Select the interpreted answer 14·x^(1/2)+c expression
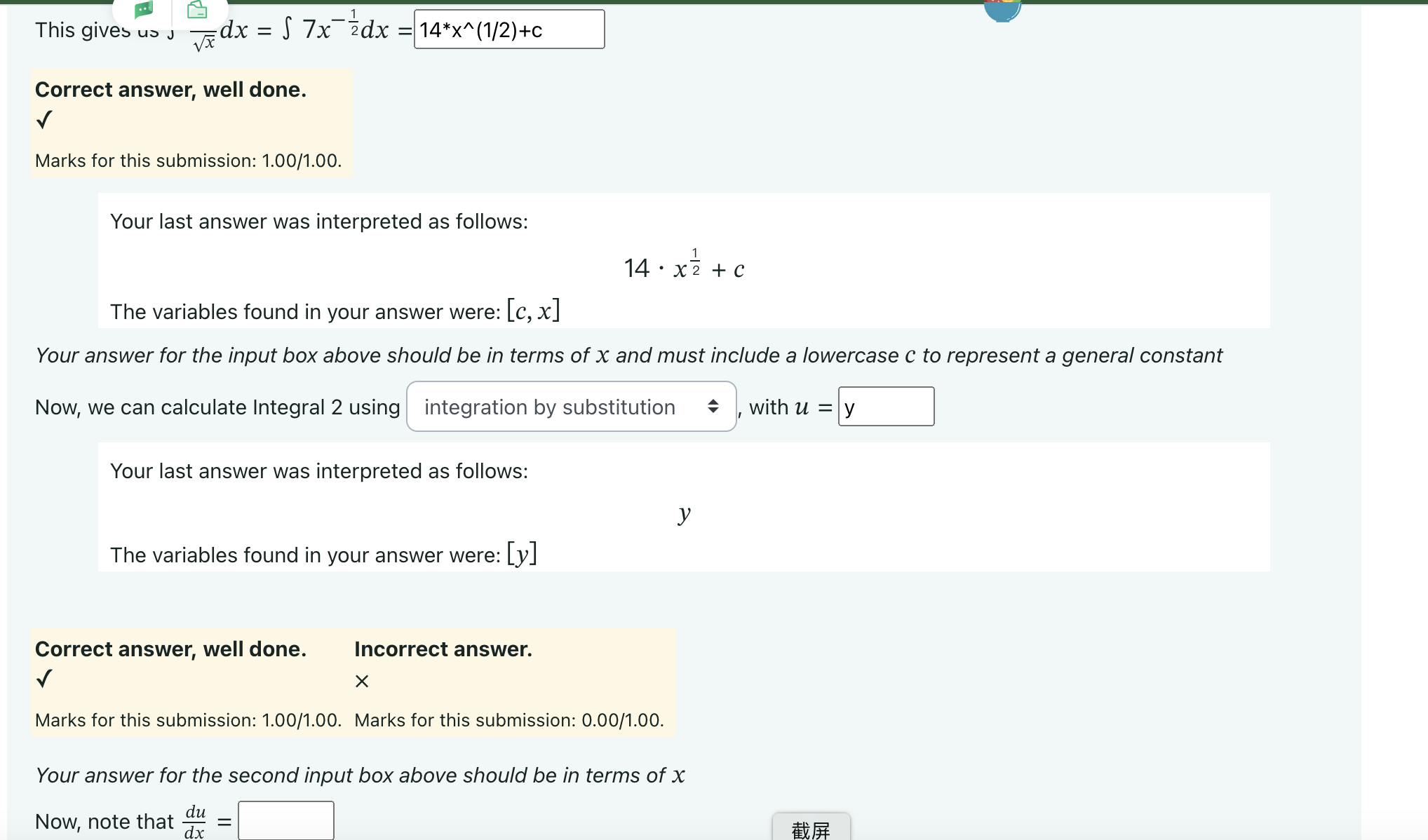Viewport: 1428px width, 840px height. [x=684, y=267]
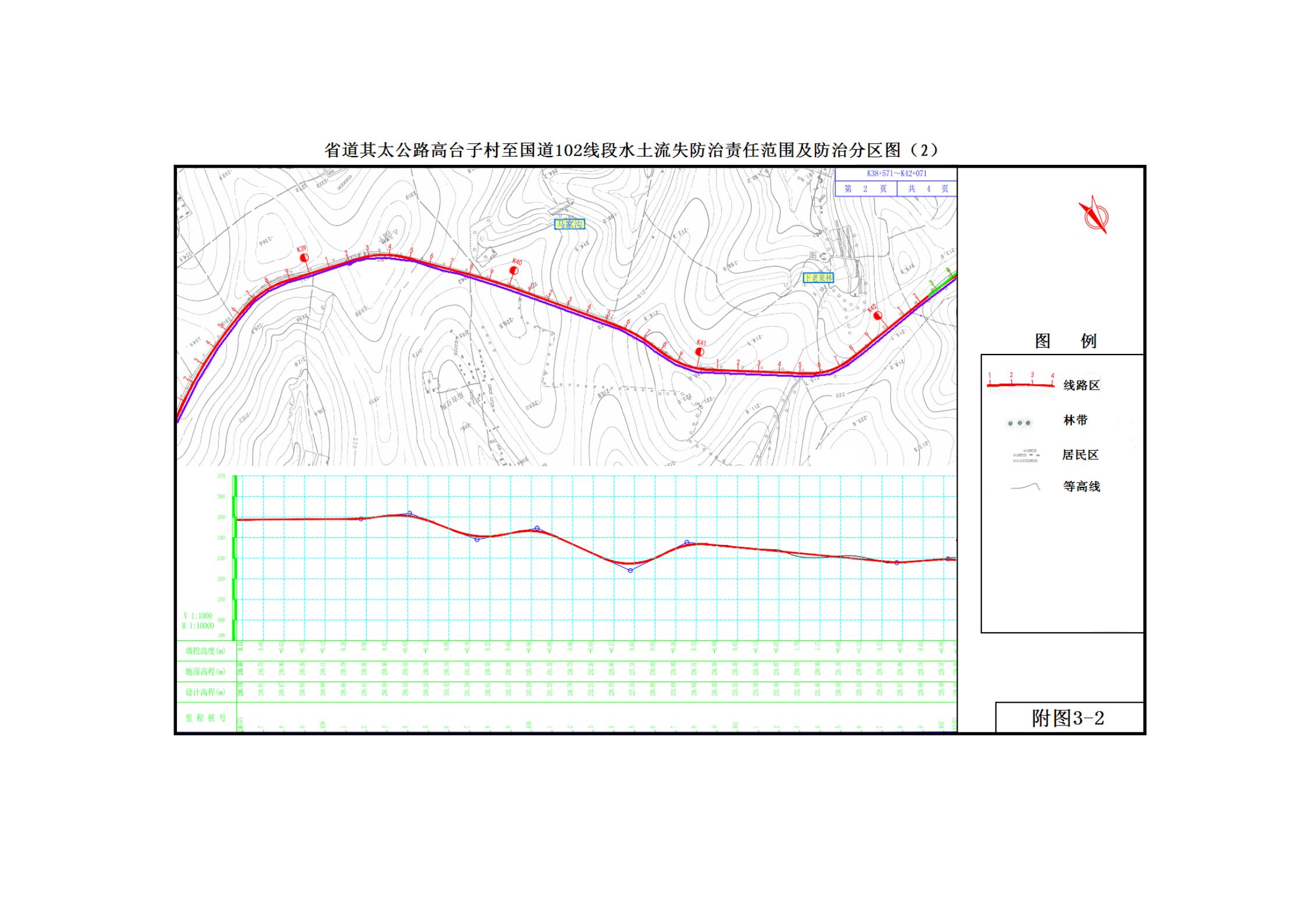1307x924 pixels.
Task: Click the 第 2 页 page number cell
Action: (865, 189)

EXERCISE REQUIREMENTS:
An exact copy of the data is required, with the pictures excluded.

WRITTEN RESPONSE:
Select the interpreted answer 14·x^(1/2)+c expression
Viewport: 1428px width, 840px height. [x=684, y=267]
1307x924 pixels.
Task: Click the 第 2 页 page number cell
Action: (865, 189)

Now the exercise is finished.